Its fairly hard to come up with a plan of attack for retention if you dont know why students are leaving.


----------



## Eric_H (May 18, 2011)

LuckyKBoxer said:


> I have found the opposite to be true. The key is if they find value in what they are paying for or not.
> I would suggest if they are signing up for the full boat program, and then leaving soon after that you have two things going on.
> 1. an overzealous salesman who is signing them up for everything regardless of what they really want... you should work with whoever is selling the memberships to fine tune the process and fit people better
> or
> ...




Hey LuckyKBoxer,

You raise some good points, to address them as best i can.

1) Generally that is not the case, our school doesn't really do "sales" in any sense (which is a choice by the owner). Usually it's the student asking to join additional programs.
2) I hope that's not what's going on, but it deserves looking in to.
3) We price check regularly, so I know that's not an issue.

We do an informal exit interview, the largest detriment so far has been change in job status (employment here is a total bear right now), then bankruptcy/divorce, and that is followed by they just don't like it as much as they did when they started. 

Out of those 3, I can only really attempt to attack the 3rd one. Everyone has given a different reason as for what they liked/didn't, so I was wondering if it was more of the "shiny-ness" of a new hobby wore off and they just jumped to the next thing. What have you seen in your school?


----------



## MA-Caver (May 18, 2011)

OR it could be rich kid syndrome.
I've a friend who's parents income is somewhere around a cool million annually... net. He got into caving in a big way... buying up every piece of equiptment that I recommended and then some... even getting me a few new pieces and went at it hard-core for about six or eight months... then came over to my house one sunny afternoon with all his gear and simply gave it all to me... asked him if he was out of his mind and he just shrugged and said he's had enough wanted to check out sky-diving, and went into that with the same gusto. 
His parents paid for it all without complaint when he gave it all up and moved on to something else.  Last time I saw him (about 10 years ago) he had plans to join the navy and get into the SEAL program. Dunno if he did or not. Doesn't matter... he'd probably find a way to get out of it and move on to something else. 
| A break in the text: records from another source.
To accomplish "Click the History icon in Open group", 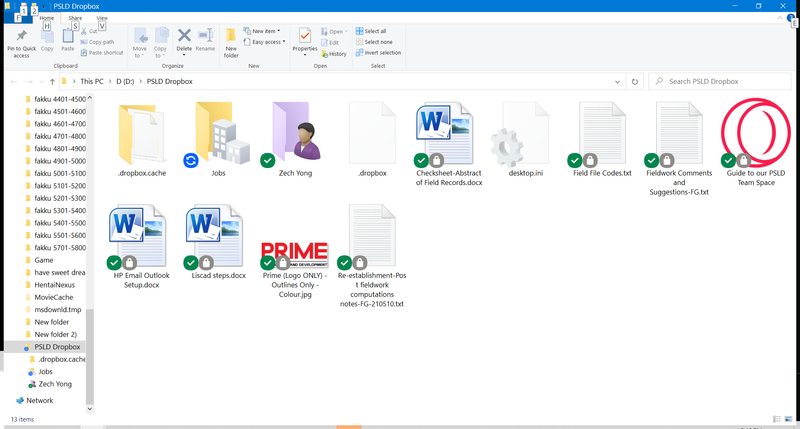I will point(334,54).
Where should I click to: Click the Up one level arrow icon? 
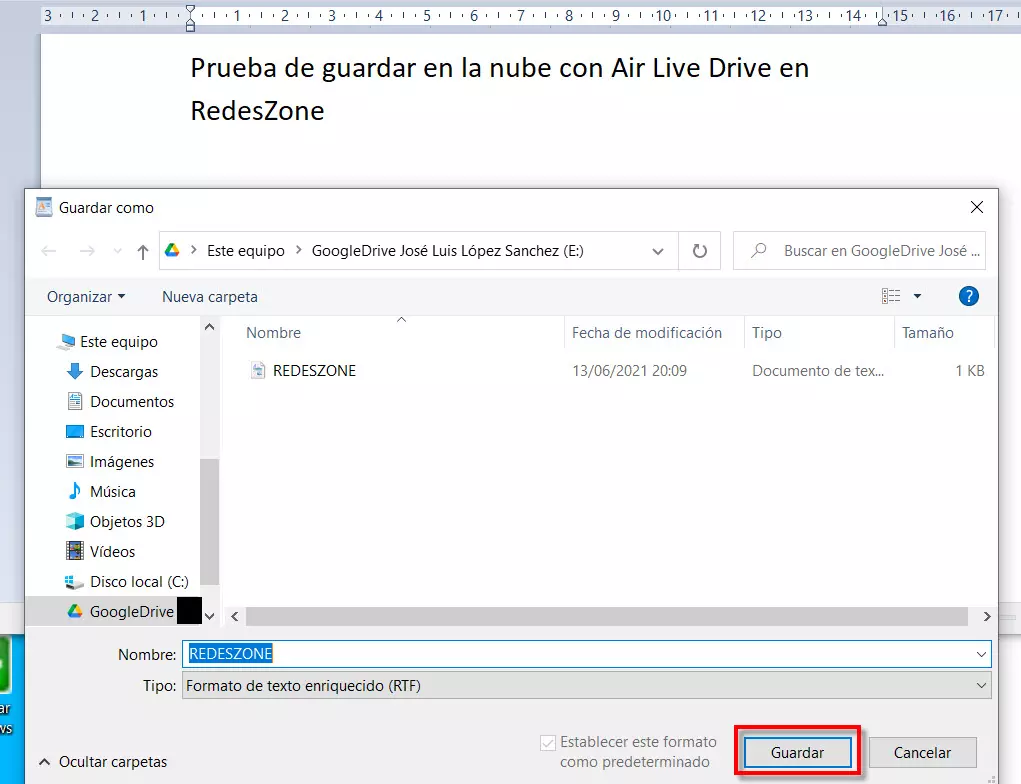[143, 252]
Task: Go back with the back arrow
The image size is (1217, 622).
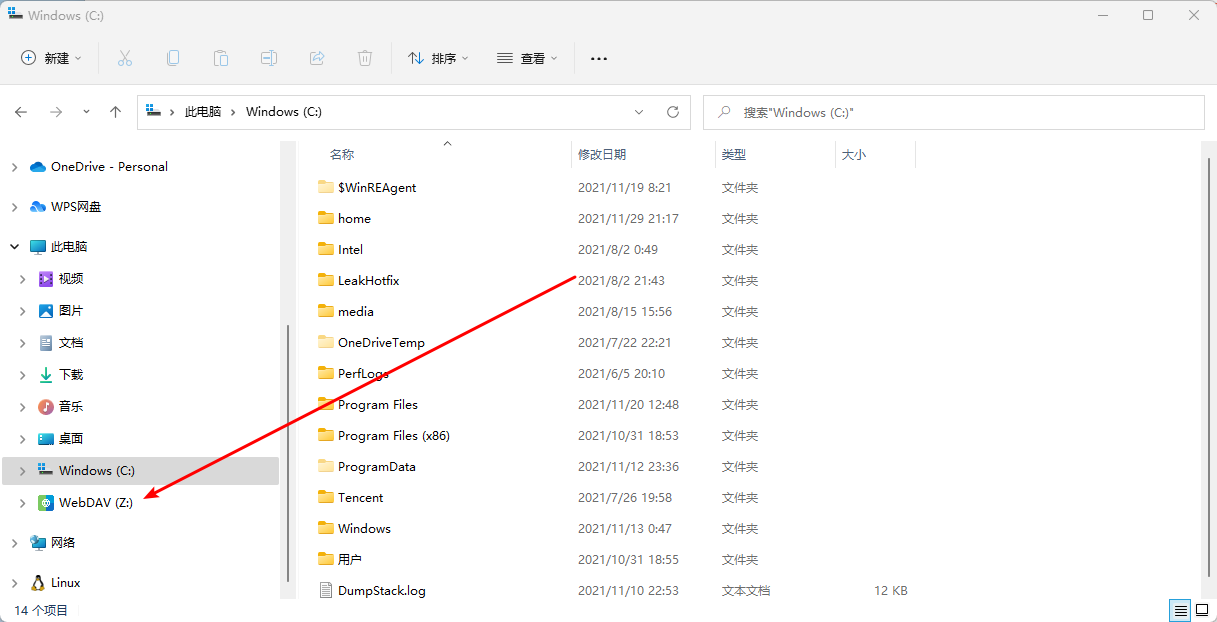Action: coord(21,112)
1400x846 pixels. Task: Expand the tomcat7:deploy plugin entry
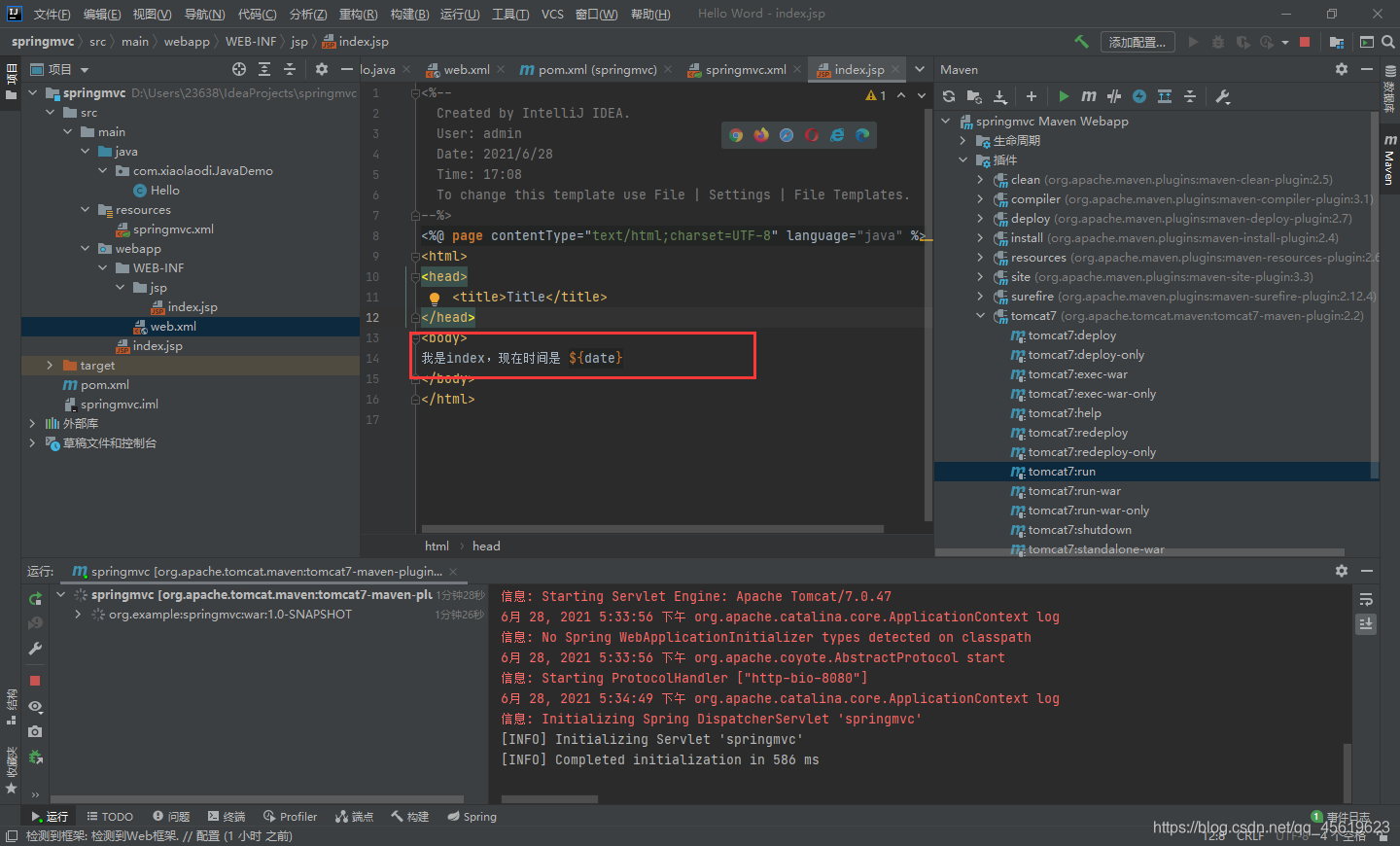point(1063,335)
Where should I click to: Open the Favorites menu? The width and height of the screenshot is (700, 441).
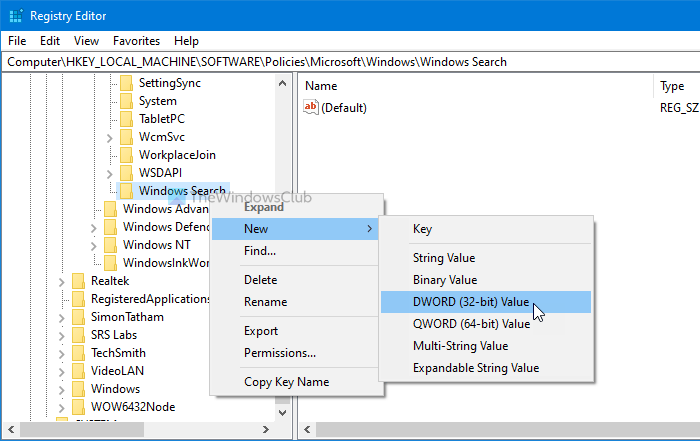(x=135, y=41)
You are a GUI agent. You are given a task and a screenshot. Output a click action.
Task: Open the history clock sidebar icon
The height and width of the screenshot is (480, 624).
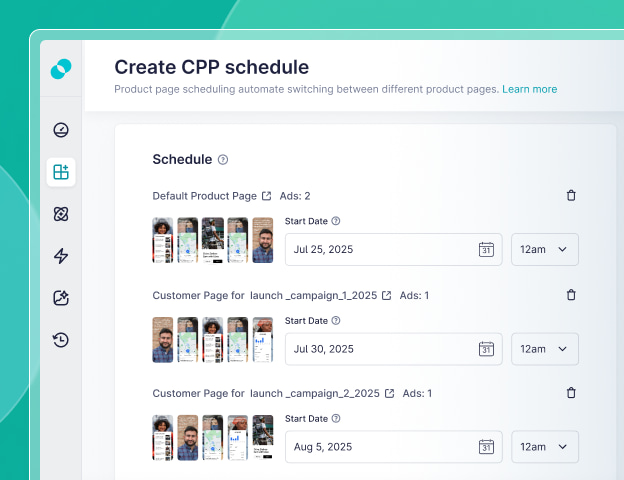pyautogui.click(x=61, y=340)
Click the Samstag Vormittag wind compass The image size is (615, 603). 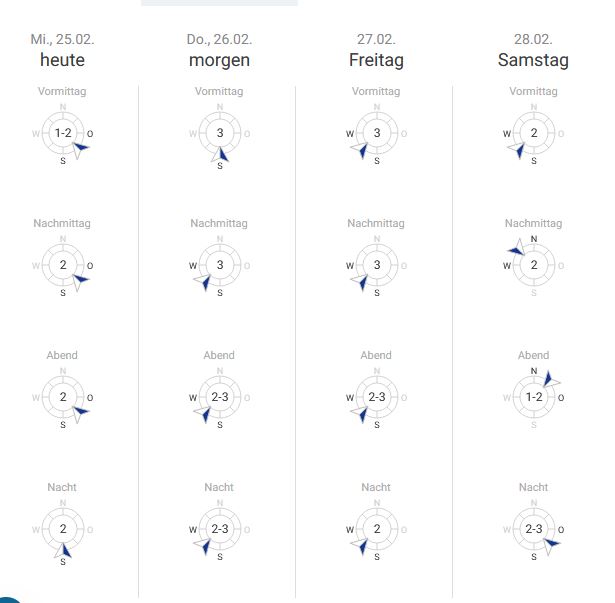click(x=534, y=133)
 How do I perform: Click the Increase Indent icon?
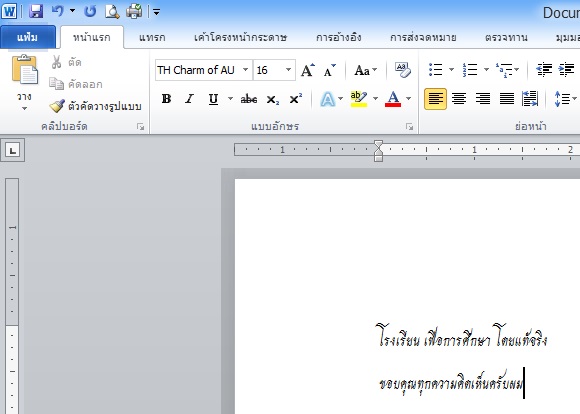tap(566, 69)
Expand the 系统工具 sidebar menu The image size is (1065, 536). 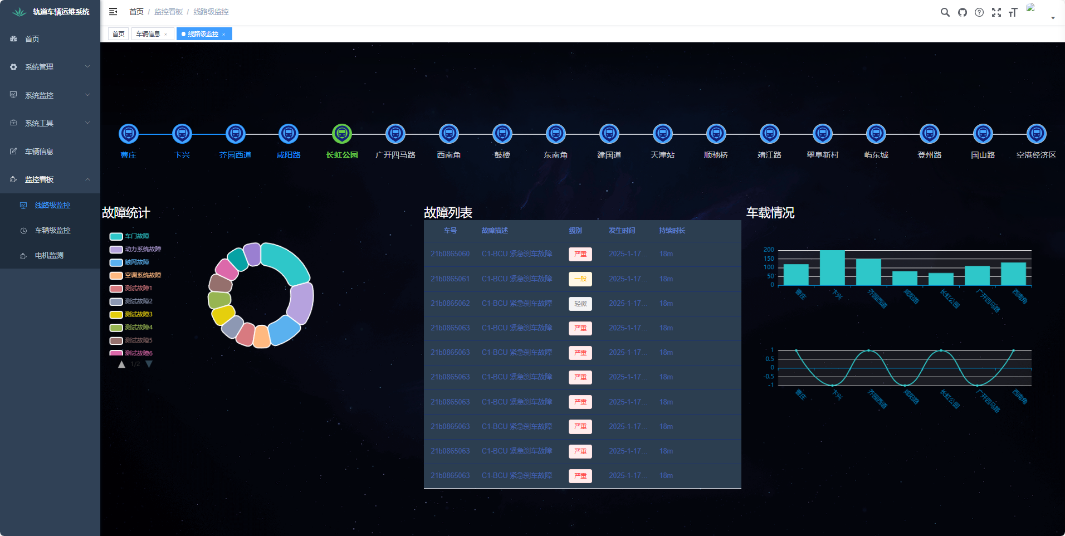pyautogui.click(x=50, y=123)
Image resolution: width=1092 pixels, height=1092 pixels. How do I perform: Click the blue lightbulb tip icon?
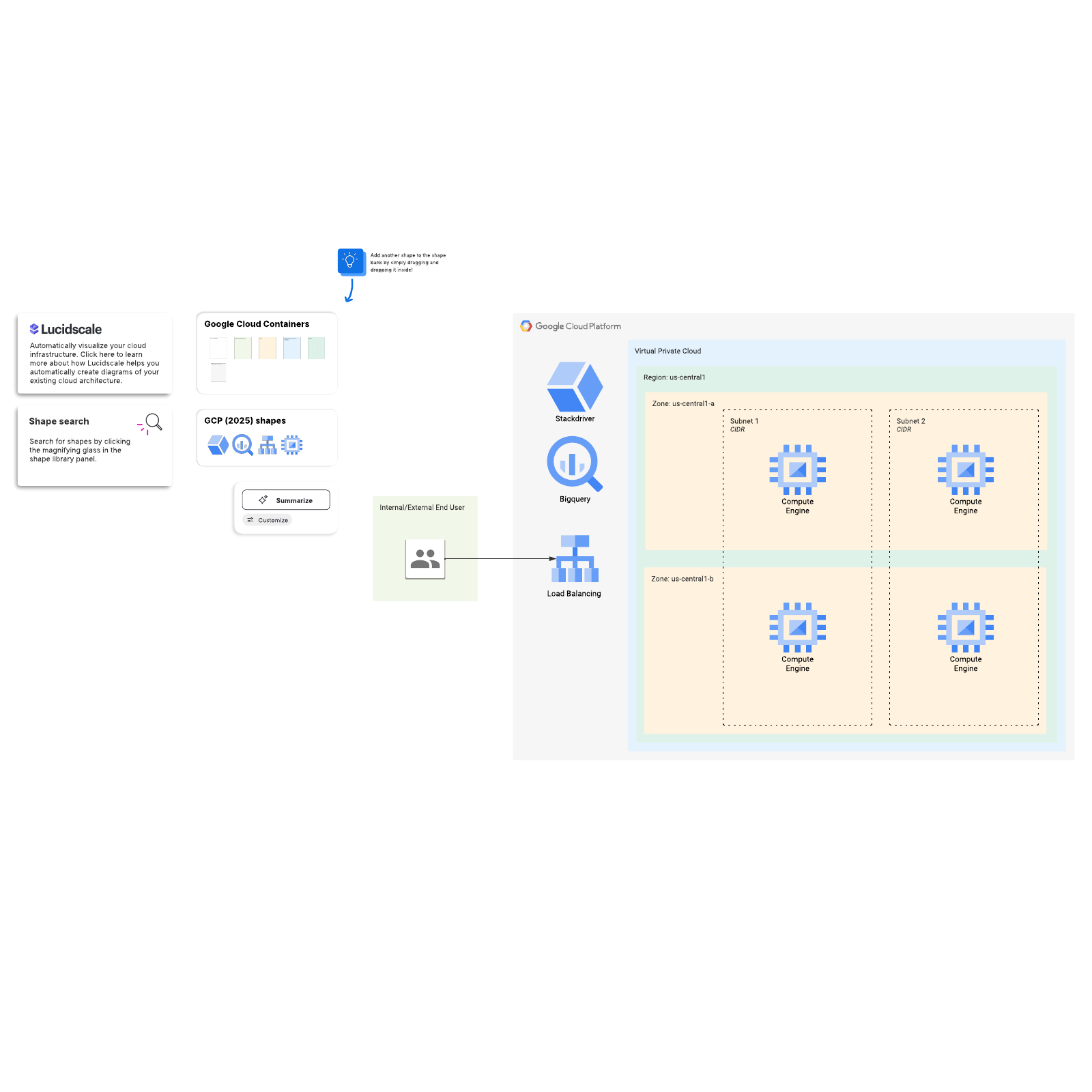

You're going to find folks who are all out wanting to learn and get all into it and not miss a single lesson and then one day you'll find yourself asking... "do you remember that guy/gal?" Some folks still just don't get it when you explain to get a BB will take many months or even several years. Some will stay that long get their desired BB and then poof they're gone, but hey... they're bad *** because they got a black belt in whatever! 

To be fair they may have something come up in their life that will inhibit their training schedule no matter how flexible you or the other instructors may be. So hey it was fun it was real and thanks a bunch for everything you taught me. 

If they approach you and say... well, I've lost interest or whatever reason they come up with just nod, shake their hand and wish them well. They helped your school's income for a little bit so be grateful for that. 

Attend to the ones struggling to make payments but are earnest students and are showing that they're around for the long haul. 
One thing that kinda frustrates me is... if you get a "burn-out" who has paid for X number of months in advance and has only attended X number of months and has then disappeared... that the monies they spent (if not refunded) isn't shifted to another student who may be struggling financially. Like hey Tom paid for 12 months and only used 4 1/2 months worth and has left the school... what about those remaining 7 1/2 months left? How about moving it over to Harry's account who sometimes comes up short at the end of the month and even has to skip because he can't afford it (for legitimate reasons) but is showing real promise in class for the past 13 months since he arrived? 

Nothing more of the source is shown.